Yuzu Kosho

Yuzu kosho is one of the most commonly found condiments in the southwest of Japan, on Kyushu island. It is a paste made out of chilli peppers, yuzu peel, and salt, then allowed to ferment. Green chilli peppers are more commonly used in the mixture, though red ones are also a viable option.

There is not much literature on the origins of yuzu kosho, but it’s believed to have originally been made in Hita, Oita prefecture, as well as Soeda, Fukuoka prefecture. These are areas that have had a long history of yuzu cultivation. Another story goes that Mount Hiko, a sacred mountain located between Fukuoka and Oita, had a yuzu tree, which inspired a yamabushi (ascetic hermit) to create the first yuzu kosho.

Spicy and tangy, it’s little wonder that yuzu kosho is a great condiment to add to stews and soups that are often served up during the cold winter months. It’s also eaten with miso soup and sashimi.

However, due to the growing popularity and ubiquity of this condiment, its uses have vastly expanded, and can be used with dishes as diverse as yakitori and tempura. It even adds an unexpected yet pleasant twist to western-inspired dishes such as pastas and salads.

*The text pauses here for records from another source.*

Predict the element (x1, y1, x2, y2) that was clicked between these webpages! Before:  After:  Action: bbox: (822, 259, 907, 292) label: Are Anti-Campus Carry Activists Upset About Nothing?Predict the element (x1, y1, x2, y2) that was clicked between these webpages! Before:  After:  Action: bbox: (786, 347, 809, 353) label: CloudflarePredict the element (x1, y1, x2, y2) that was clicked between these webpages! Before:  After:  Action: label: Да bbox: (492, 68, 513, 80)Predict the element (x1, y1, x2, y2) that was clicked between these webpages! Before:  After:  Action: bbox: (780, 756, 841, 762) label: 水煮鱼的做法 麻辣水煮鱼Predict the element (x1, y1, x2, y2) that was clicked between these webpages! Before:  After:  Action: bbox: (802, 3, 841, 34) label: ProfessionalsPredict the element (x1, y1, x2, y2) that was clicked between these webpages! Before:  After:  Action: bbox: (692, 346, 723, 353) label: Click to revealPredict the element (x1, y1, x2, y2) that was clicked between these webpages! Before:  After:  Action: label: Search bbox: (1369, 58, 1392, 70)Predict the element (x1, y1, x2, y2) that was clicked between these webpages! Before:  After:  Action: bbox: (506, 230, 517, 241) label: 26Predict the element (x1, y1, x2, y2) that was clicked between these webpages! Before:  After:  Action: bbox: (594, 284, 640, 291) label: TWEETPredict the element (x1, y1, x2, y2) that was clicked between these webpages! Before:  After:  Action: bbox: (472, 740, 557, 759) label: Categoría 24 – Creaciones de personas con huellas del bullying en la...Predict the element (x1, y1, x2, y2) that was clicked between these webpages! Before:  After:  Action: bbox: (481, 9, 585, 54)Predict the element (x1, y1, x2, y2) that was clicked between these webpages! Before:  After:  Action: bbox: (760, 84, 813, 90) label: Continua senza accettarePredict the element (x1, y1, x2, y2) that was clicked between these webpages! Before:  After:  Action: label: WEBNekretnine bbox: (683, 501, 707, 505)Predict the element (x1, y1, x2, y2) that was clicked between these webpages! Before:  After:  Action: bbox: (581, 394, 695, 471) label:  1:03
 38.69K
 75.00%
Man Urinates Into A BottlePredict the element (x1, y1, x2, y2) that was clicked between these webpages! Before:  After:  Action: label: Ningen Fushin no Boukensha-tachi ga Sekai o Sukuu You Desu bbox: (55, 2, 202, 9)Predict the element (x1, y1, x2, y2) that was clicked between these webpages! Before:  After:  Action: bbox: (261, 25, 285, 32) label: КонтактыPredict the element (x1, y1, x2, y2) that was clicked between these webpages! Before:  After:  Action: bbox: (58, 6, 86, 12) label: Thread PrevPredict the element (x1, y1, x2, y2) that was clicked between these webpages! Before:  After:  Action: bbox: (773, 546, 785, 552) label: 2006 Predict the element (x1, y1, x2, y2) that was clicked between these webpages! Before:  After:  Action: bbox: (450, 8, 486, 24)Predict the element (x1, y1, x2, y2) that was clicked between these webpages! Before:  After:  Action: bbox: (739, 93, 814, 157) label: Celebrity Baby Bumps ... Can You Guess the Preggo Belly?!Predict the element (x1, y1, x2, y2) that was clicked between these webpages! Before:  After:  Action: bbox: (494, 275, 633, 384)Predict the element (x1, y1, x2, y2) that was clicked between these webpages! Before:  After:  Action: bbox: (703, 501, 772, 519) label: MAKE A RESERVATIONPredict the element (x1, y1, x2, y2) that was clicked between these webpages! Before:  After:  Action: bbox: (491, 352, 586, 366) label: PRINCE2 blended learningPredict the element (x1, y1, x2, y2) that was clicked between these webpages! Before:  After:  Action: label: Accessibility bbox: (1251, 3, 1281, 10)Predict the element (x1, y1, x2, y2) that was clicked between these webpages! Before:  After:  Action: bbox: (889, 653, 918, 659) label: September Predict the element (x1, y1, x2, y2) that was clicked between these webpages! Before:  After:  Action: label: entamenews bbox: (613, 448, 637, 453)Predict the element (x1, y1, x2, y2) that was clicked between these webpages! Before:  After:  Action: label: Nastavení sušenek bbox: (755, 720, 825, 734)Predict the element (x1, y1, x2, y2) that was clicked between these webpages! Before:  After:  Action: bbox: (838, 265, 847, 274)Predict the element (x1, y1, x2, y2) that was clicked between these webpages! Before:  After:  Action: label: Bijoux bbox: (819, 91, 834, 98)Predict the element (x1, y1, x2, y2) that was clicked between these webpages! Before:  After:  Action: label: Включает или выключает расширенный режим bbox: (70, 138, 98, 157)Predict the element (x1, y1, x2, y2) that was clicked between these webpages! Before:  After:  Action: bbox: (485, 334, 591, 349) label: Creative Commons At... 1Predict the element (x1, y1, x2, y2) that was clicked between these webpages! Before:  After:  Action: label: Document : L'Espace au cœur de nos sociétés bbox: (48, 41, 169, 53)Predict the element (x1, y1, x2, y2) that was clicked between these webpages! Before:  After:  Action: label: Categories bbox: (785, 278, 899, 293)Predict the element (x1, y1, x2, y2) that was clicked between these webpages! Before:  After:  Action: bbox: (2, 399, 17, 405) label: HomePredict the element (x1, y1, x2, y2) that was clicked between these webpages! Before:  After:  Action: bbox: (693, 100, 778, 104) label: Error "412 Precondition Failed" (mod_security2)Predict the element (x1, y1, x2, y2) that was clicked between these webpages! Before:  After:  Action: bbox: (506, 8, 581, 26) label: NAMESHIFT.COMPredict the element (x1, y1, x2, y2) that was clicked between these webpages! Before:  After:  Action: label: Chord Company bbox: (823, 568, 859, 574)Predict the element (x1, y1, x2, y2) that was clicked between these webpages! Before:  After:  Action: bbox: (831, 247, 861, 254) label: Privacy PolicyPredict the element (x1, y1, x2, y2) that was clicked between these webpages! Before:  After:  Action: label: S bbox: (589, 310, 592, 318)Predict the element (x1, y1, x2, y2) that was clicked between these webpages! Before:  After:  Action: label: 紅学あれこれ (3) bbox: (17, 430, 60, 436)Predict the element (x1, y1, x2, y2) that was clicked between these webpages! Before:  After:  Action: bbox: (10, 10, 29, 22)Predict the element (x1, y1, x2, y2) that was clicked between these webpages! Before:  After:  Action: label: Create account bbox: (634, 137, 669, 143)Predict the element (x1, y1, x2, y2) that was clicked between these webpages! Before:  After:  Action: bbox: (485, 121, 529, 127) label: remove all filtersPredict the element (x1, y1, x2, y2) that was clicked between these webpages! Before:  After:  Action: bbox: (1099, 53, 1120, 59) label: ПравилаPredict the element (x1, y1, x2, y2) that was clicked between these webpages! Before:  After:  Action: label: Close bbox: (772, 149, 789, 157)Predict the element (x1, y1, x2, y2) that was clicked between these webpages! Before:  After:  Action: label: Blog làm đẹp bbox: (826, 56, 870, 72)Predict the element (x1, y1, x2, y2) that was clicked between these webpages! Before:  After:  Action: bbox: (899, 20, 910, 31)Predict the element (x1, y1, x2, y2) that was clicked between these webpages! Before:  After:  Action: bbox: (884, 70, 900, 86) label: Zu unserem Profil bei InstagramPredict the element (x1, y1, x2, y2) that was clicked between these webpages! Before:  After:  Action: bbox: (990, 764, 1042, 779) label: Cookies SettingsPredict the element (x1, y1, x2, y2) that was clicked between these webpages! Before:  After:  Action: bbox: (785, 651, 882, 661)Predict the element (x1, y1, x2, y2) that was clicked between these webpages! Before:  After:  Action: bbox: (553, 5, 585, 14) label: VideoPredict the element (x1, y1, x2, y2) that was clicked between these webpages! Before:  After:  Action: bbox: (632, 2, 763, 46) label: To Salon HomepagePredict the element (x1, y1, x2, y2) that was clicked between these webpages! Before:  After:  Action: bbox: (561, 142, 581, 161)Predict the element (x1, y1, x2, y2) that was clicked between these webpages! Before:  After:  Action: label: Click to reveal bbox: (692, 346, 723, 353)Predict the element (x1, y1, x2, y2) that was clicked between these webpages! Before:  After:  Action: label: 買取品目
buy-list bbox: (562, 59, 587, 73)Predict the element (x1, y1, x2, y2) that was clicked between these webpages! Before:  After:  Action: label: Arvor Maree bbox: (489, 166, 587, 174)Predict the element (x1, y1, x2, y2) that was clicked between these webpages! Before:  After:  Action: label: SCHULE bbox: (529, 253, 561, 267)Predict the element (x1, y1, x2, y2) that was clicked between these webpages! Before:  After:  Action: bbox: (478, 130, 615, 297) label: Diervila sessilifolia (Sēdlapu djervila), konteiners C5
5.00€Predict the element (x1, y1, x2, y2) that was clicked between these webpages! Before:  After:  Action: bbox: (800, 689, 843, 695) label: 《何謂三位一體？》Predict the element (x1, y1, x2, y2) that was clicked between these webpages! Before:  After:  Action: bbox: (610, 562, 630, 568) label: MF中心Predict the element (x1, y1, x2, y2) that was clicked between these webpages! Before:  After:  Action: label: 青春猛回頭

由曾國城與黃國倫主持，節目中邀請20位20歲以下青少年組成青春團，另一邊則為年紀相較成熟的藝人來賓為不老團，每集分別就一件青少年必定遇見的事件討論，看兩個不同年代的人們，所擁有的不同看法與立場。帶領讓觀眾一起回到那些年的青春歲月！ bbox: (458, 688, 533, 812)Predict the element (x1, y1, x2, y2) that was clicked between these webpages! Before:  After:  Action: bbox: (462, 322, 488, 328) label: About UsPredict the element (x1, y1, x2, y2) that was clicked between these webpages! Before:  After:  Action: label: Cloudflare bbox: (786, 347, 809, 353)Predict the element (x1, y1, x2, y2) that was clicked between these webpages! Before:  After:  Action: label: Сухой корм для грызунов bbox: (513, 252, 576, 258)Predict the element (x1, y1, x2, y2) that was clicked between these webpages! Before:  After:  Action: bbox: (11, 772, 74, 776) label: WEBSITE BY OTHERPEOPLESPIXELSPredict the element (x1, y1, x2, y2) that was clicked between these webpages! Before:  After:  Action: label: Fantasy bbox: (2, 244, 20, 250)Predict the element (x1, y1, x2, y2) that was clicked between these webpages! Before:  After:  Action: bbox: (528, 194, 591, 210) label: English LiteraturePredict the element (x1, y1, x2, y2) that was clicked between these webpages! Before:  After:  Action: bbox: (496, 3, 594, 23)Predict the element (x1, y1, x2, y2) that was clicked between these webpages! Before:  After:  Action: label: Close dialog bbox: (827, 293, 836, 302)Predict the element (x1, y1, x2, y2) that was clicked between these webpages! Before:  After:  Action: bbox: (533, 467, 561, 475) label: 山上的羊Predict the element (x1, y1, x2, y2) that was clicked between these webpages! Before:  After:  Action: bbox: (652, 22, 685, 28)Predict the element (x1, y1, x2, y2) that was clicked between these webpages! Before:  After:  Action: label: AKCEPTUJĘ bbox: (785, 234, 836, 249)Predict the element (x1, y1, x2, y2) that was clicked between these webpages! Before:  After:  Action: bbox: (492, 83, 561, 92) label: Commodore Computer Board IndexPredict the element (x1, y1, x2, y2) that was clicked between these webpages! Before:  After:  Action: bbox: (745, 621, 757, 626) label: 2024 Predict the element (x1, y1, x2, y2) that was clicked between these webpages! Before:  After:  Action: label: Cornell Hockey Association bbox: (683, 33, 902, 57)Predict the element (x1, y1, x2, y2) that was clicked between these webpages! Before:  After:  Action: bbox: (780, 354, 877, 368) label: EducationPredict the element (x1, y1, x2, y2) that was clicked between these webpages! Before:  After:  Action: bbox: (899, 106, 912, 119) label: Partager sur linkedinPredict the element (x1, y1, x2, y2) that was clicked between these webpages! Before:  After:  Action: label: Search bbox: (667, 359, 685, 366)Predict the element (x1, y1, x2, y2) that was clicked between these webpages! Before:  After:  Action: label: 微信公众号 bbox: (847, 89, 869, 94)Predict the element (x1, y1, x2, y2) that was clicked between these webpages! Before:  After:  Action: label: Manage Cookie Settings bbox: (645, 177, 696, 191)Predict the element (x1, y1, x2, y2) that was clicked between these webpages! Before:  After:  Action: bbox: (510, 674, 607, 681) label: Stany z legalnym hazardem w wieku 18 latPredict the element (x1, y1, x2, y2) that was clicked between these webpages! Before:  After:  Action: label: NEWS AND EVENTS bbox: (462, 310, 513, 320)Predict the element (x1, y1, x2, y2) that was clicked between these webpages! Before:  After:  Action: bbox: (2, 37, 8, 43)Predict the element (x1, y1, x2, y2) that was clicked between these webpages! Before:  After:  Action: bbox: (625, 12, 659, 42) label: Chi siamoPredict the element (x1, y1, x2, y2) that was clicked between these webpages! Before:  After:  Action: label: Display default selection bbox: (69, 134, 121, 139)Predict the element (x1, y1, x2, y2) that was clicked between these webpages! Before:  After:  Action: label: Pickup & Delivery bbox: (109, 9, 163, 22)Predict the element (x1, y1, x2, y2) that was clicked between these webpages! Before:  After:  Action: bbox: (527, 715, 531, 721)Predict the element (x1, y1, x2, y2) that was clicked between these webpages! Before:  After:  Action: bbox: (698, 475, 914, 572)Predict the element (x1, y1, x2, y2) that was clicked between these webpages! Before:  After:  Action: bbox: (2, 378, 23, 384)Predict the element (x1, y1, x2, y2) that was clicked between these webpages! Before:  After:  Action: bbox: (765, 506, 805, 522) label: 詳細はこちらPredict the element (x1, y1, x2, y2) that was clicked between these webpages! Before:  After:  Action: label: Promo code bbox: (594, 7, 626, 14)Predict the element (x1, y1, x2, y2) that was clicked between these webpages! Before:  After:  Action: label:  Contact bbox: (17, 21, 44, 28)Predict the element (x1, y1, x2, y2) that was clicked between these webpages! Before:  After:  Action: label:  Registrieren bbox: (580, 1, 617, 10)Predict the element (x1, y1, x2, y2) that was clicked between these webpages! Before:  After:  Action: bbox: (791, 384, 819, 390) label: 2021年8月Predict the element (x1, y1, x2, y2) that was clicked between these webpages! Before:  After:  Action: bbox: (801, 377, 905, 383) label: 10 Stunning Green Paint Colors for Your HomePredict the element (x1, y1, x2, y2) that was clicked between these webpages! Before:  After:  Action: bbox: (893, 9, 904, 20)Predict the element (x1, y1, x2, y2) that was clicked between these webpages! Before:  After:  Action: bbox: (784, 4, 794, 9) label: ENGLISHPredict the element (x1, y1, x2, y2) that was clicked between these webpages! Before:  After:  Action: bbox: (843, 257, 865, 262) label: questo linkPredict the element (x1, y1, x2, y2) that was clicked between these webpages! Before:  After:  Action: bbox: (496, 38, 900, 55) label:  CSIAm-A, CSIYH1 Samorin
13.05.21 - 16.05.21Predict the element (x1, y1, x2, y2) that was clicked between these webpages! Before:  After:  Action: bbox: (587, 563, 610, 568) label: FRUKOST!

As this amazing condiment only requires three ingredients, you can even try making it yourself at home. First, mince three bird’s eye chillis after carefully removing its seeds. Next, place the minced chilli, along with grated yuzu peel, and a teaspoon of salt together in a mortar and pestle, and pound until it becomes a fine paste. Then, slowly add yuzu juice until it’s a consistency of your desire.

Experiment with making pasta using yuzu kosho as a sort of pesto, or even rubbing it onto fish before grilling.

The salt in this mixture acts as a preservative, so it can keep for a month in the fridge, or longer if you freeze it.